What does this have to do with driving?
Wait, you’re still reading? Okay, I had better relate this to driving. The curve above looks a heck of a lot like the slip angle curve turned upside-down. In theory, you want to drive the slip angle that maximizes grip. That’s the peak of the curve. In practice, you want to drive to the right. That is, it’s better to overdrive your tires than underdrive them. FOR PEAK GRIP. Let’s be clear about one thing here, if your goal is optimal speed, then you care about optimal grip. If you care about other things, like tire wear or crashing your car, this isn’t necessarily the correct answer.
Driving on the right side of the slip angle curve takes courage, training, and more training. One reason I tell people to drive on all-season tires is that the slip angle curve is broader. When training, make the exercises easier. When learning to swim, you don’t throw novices into an ocean with giant waves. That will give them a lungfull of water and a fear of swimming that will last a long time. You put novices in the shallow end and give them things to hang onto. The same is true of driving. If you want to learn how to control a sliding car, don’t use R-comps on track. You’ll be surprised when they lose grip, you’ll spin and that will develop a fear of driving the limit. Instead, drive your car on slippery surfaces at low speed in a controlled environment (e.g. skid pad, simulation) to develop confidence in controlling a sliding car.
You suck at training
Type 1 suckage: “I use R-comps because I want to train on what I’ll be driving on”. This is most drivers. Almost every track day enthusiast drives on 200TW or less. I think they do this because they prioritize lap time over learning. A lot of HPDE regulars (including instructors) never learn to drive on the right side of the curve and their solution to getting faster is buying a faster car.

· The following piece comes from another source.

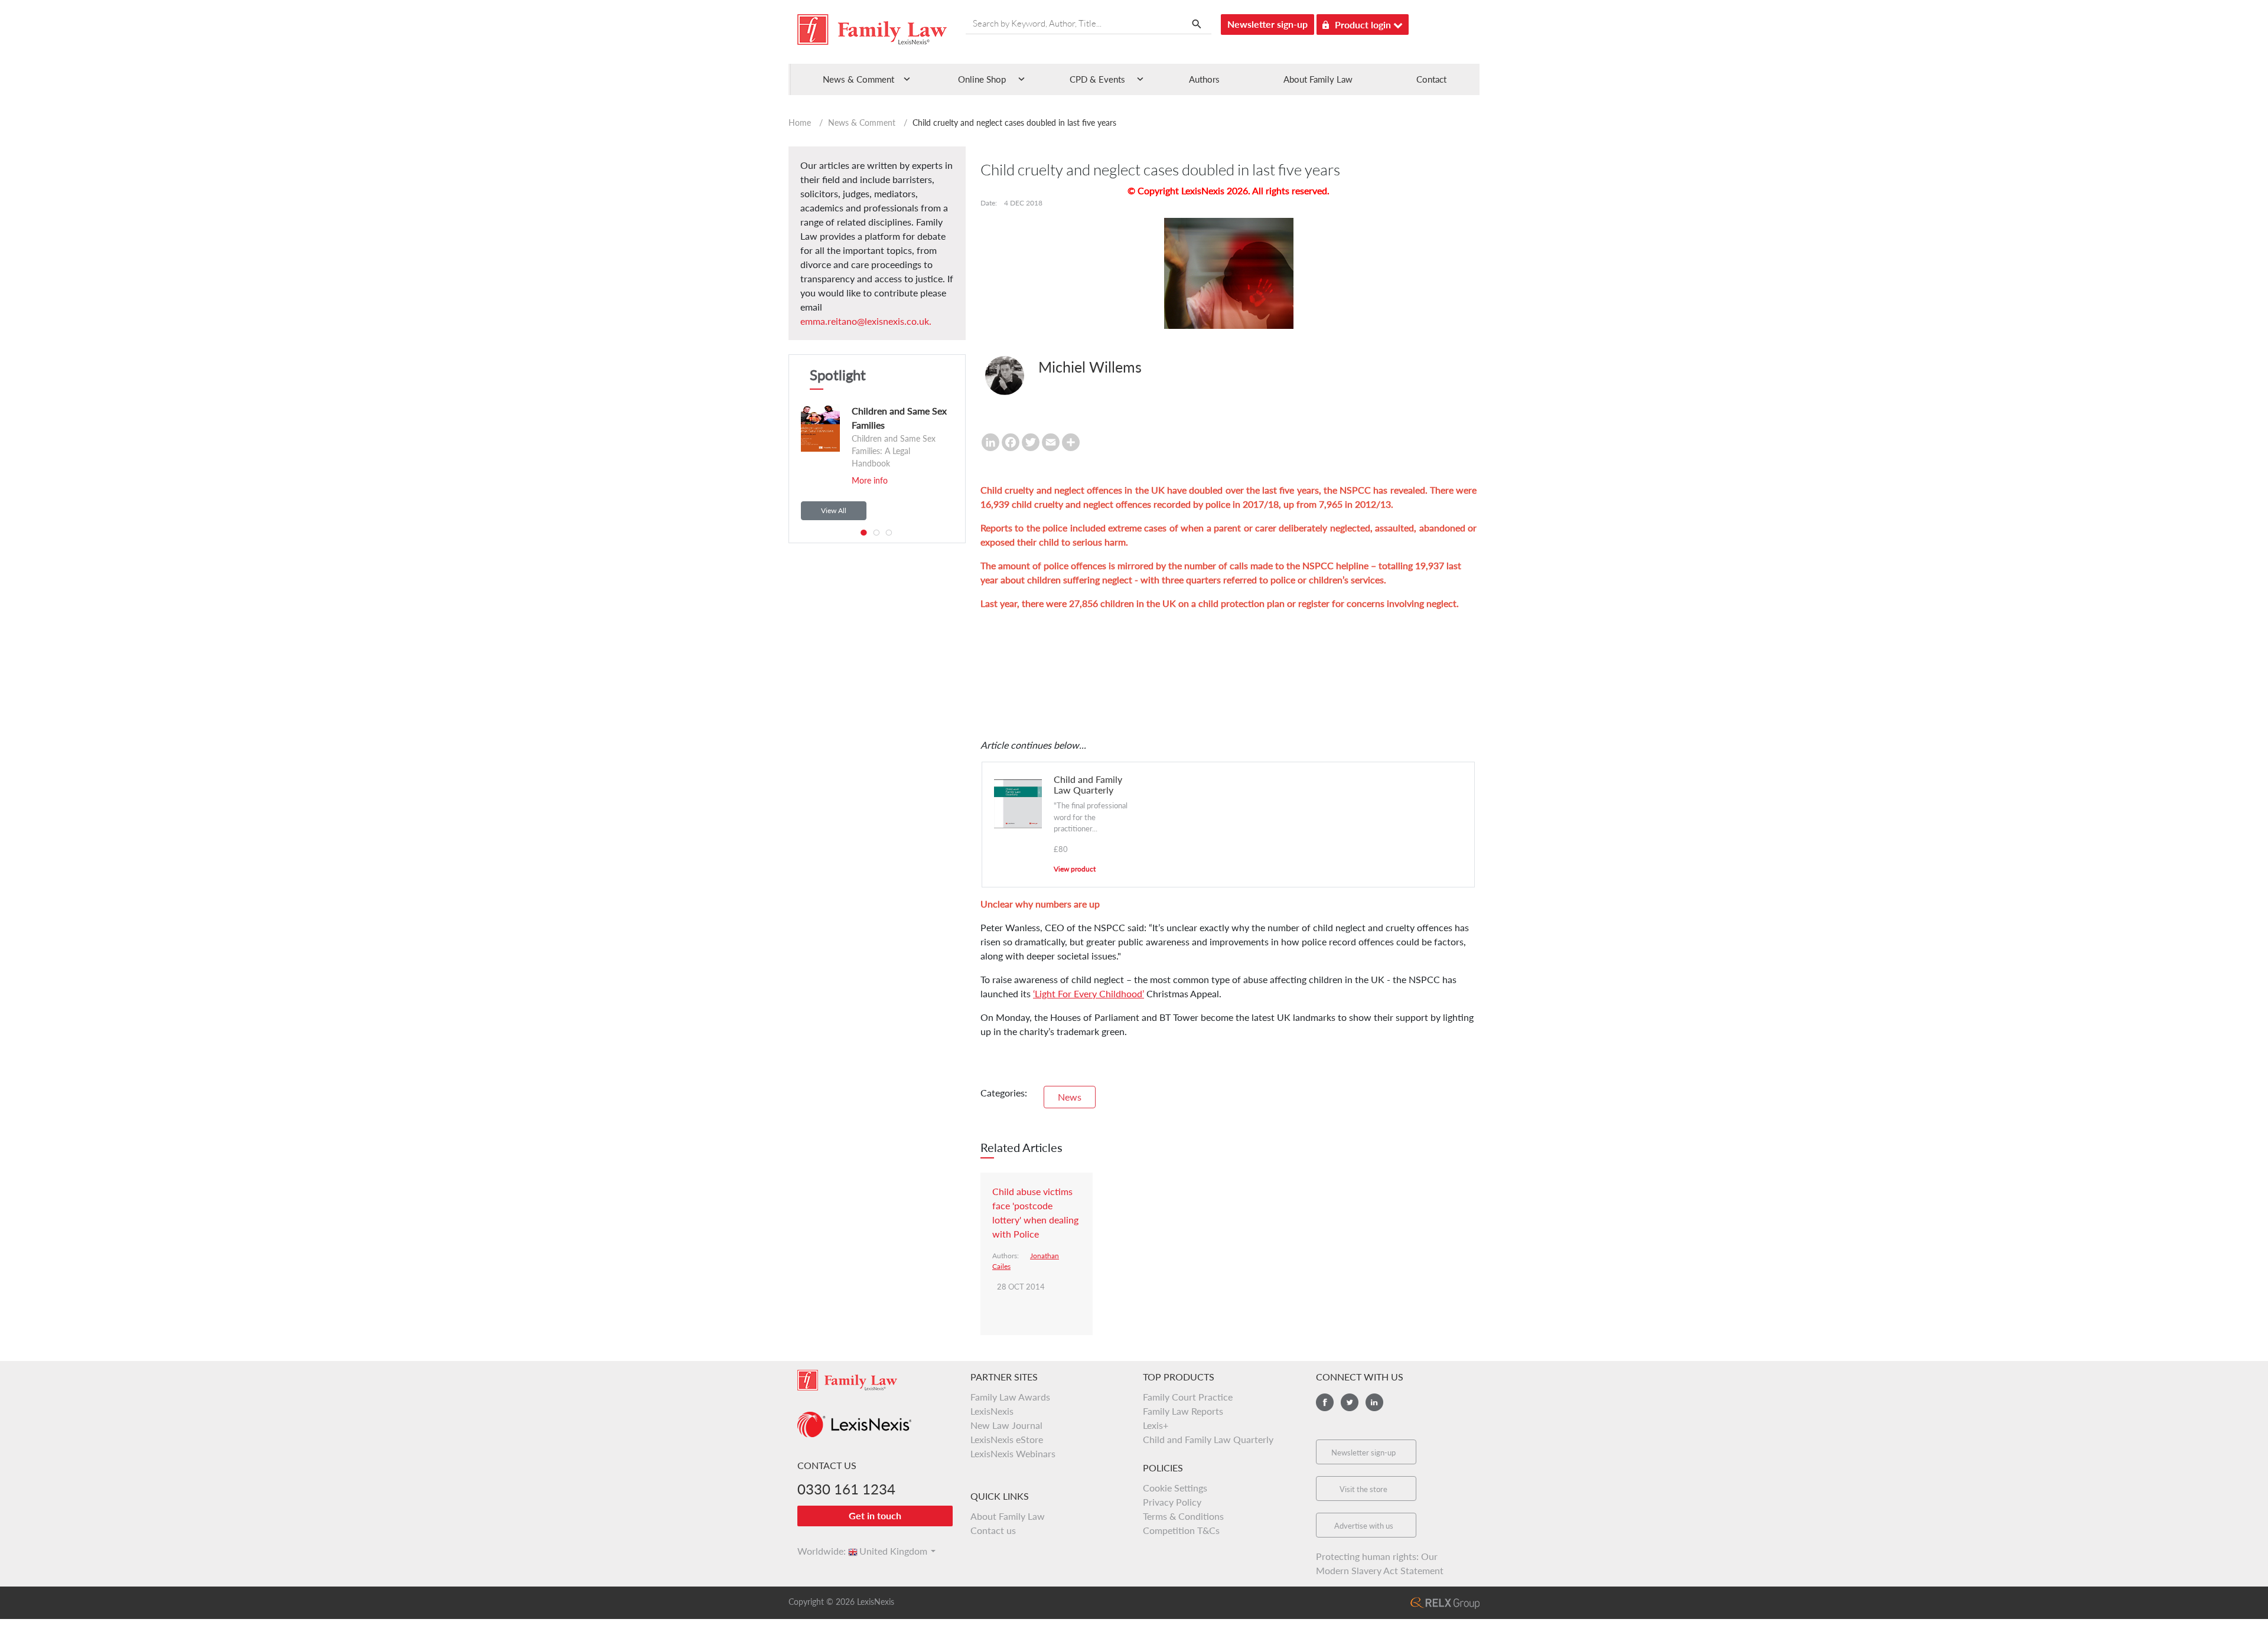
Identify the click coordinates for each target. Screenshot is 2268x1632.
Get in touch (875, 1515)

Type 2 suckage: “I drive in such a way that I never slip”. If you’re sim racing, you can drive just under the limit, watch half of your competitors crash out, and take 3rd place on the podium every time. This attitude isn’t improving your skill though. If you get into a situation where you need to control a sliding car, (e.g. off track, in rain, on dirt), you’ll wish you had driven more on the right side of the curve.
Type 3 suckage: “I always drive on the right side of the curve”. If you want to be an excellent driver, you have to also practice driving the left side of the curve. There are times (e.g. endurance racing) where wear-n-tear are more important than lap times. If you don’t practice the left side, you can’t optimize the left side.
One thought on “Theory vs. Practice (and chemistry?)”
Nicely done. Consider this rule of thumb: if your fastest lap on street tires is your second or third of the session, you’re probably driving on the far side of the curve and tire heat is catching up to you (make it laps 3-5 for race slicks, as they need to warm up). That’s not a good race strategy, as you’ll not leave much tire for later in the race. It’s also expensive, as you’re slowly destroying the tire by creating even more heat. You want to be fast on the late ascending part of the curve — the grip is equal to the descending part, but with less tire energy. For most of us, that’s a function of more straight-line braking, not locking the inner front tire if no ABS, and avoiding wheel spin on exits.
One free analysis of drivers who don’t suck is “Good Lap vs Great Lap” by Alex Brundle, professional driver and son of Martin Brundle. He uses F1 telemetry to analyze the same F1 driver’s so-so qualifying lap from his great qualifying lap, side-by-side, including freeze frames. Subtle things like a little wheel spin affecting the tires for the next 2 turns are pointed out nicely. And all this for free on youtube!